As it relates to truthfulness, most of us see ourselves as truthful people. And most people are truthful in ordinary moments when there is no pressure or reason to be less than truthful.

But the key to honesty is integrity in the moment of choice. As the late Stephen Covey (The 7 Habits of Highly Effective People) said:

“A moment of choice is a moment of truth. It’s the testing point of our character and competence.”

The testing point of our character—that’s the key phrase. I admit that I have flunked this test at various times in my life. I submit that virtually everyone is guilty.
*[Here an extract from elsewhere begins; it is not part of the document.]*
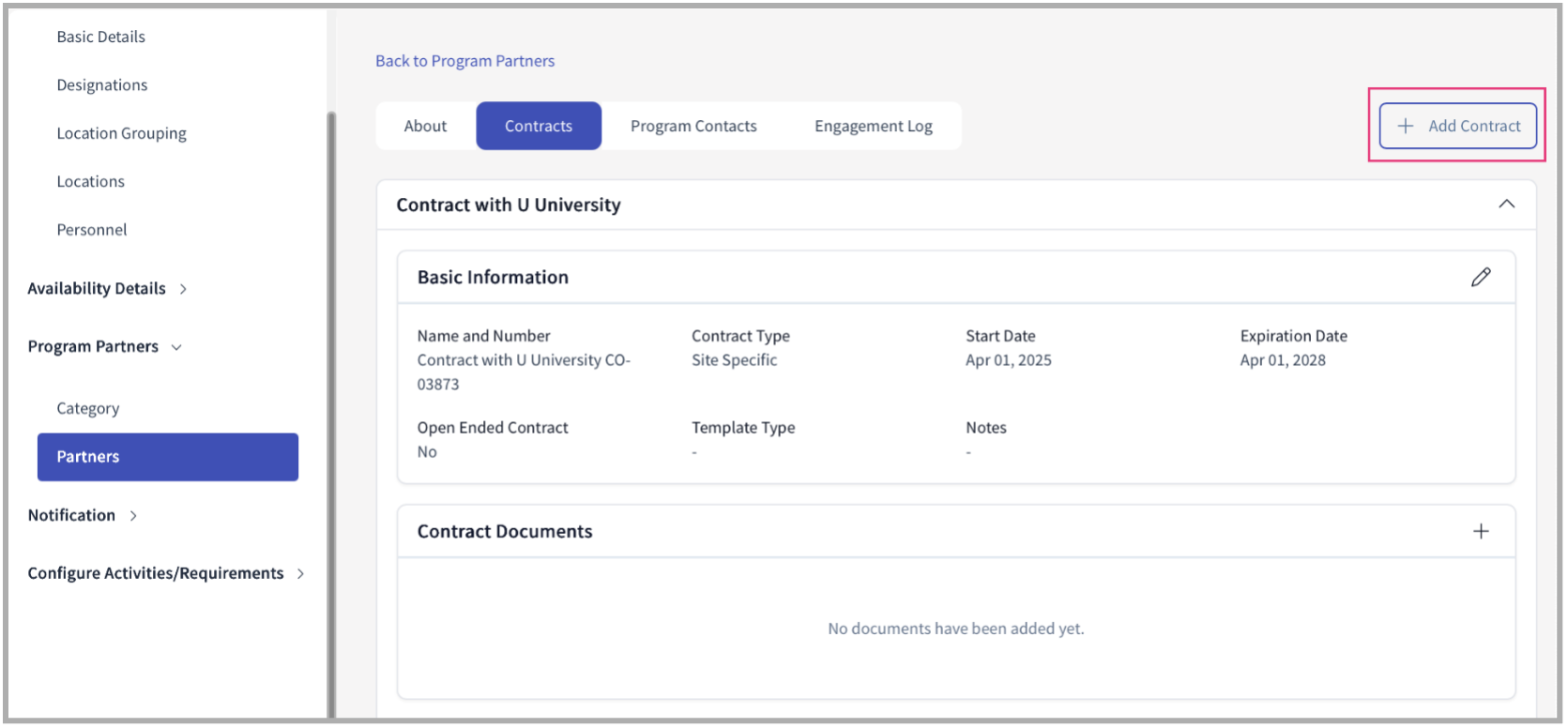Go to Locations in sidebar
The image size is (1568, 728).
(x=90, y=181)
In business, the real truth is sometimes masked in obfuscation of the facts. Telling incomplete or half-truths make you every bit as guilty as the big whopper of a lie. We convince ourselves that we selectively told the truth but, in reality, we misled the other party by not offering the whole story. I joined two ad agencies in the 90s as the top person. For the first couple of months, I wanted to understand the nature of our relationships with clients and how we were structured and why. I felt I was being fed a constant diet of half-truths and personal agenda. I often felt like screaming, “Will anyone please just tell me straight what’s going on?” You can imagine how frustrated I was. But I tried to understand the precarious nature of their feelings and why they wanted to “position their reality”. And as I admit, I am guilty of not being forthright on occasion as well.
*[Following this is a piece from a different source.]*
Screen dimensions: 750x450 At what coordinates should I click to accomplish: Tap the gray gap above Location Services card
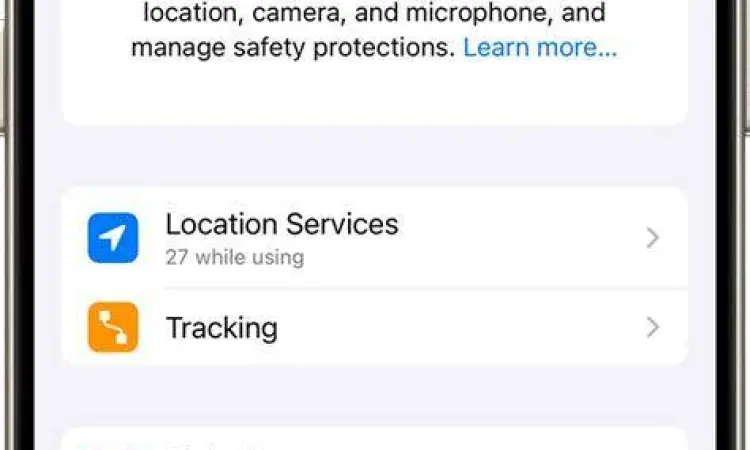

People have written about why people lie and the most current them is that it’s not a lie to them We often alter the script in our heads and create “alternate facts” which support our version of reality.
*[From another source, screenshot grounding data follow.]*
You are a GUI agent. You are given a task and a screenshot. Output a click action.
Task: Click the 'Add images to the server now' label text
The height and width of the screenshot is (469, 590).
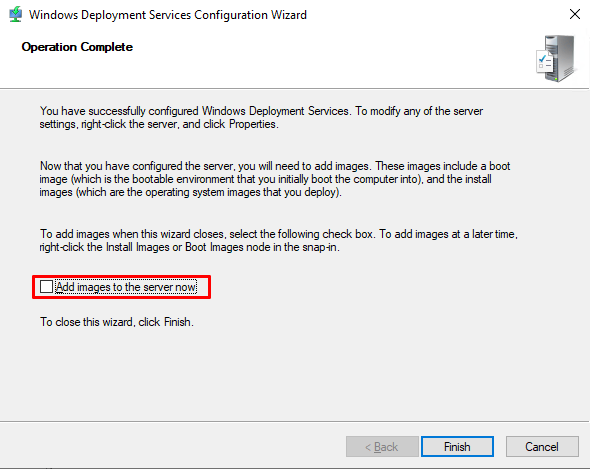pyautogui.click(x=126, y=287)
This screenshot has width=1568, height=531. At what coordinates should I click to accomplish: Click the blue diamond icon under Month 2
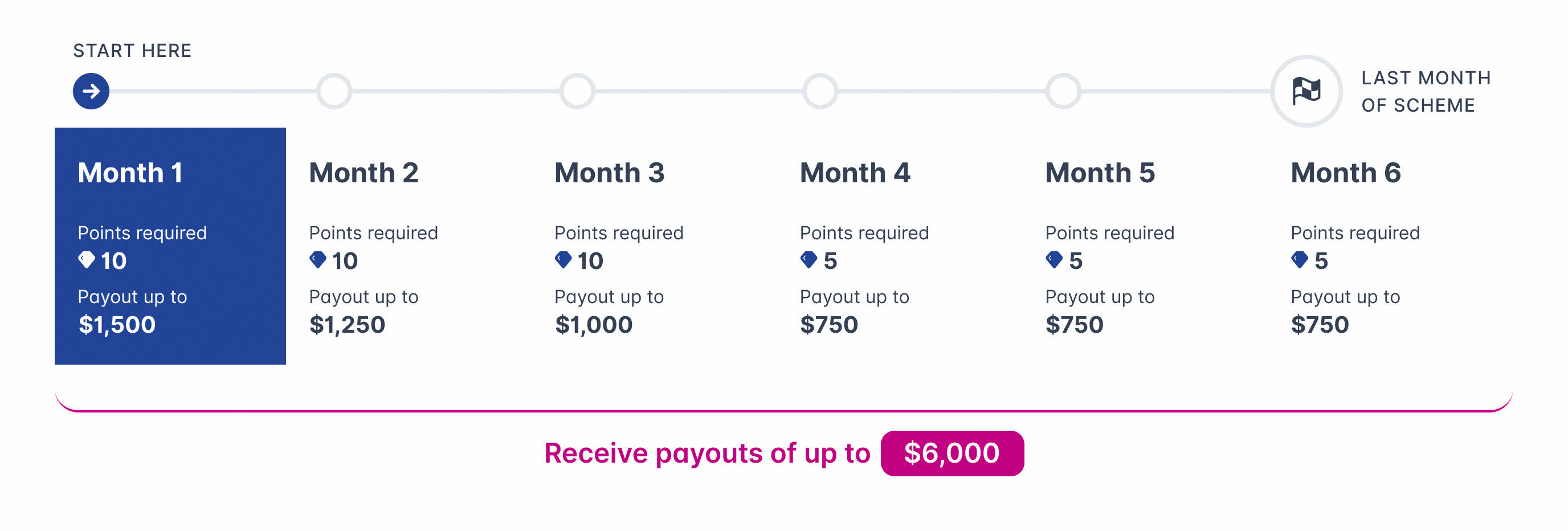pos(318,260)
However, the truth is that when we lie, we demean ourselves. When the lie is discovered (and it almost always is) it is a major withdrawal in the relationships we have with co-workers, friends, family. Trust is earned over time. Lying erodes trust quickly and, in some cases, permanently.

The question for us all is—-In a tough situation, how truthful are you…really?

More Strumings


  1. Michael Phelan says:

    A family friend who is a Catholic Norbertine Priest gave a talk about lying many years ago that stuck with me. He said, “heaven and hell are not places you go to, instead they are conditions that you create. Try to remember your first lie. It was most likely to a parent. You may have been shaking or sweating. The lie made you feel uncomfortable because you knew the truth and you were trying to hide it. Your next lie was a little easier. Your tenth lie was much easier. The punishment is built in. You make yourself into a person comfortable being separated from truth, which also separates you from love, which is hell.”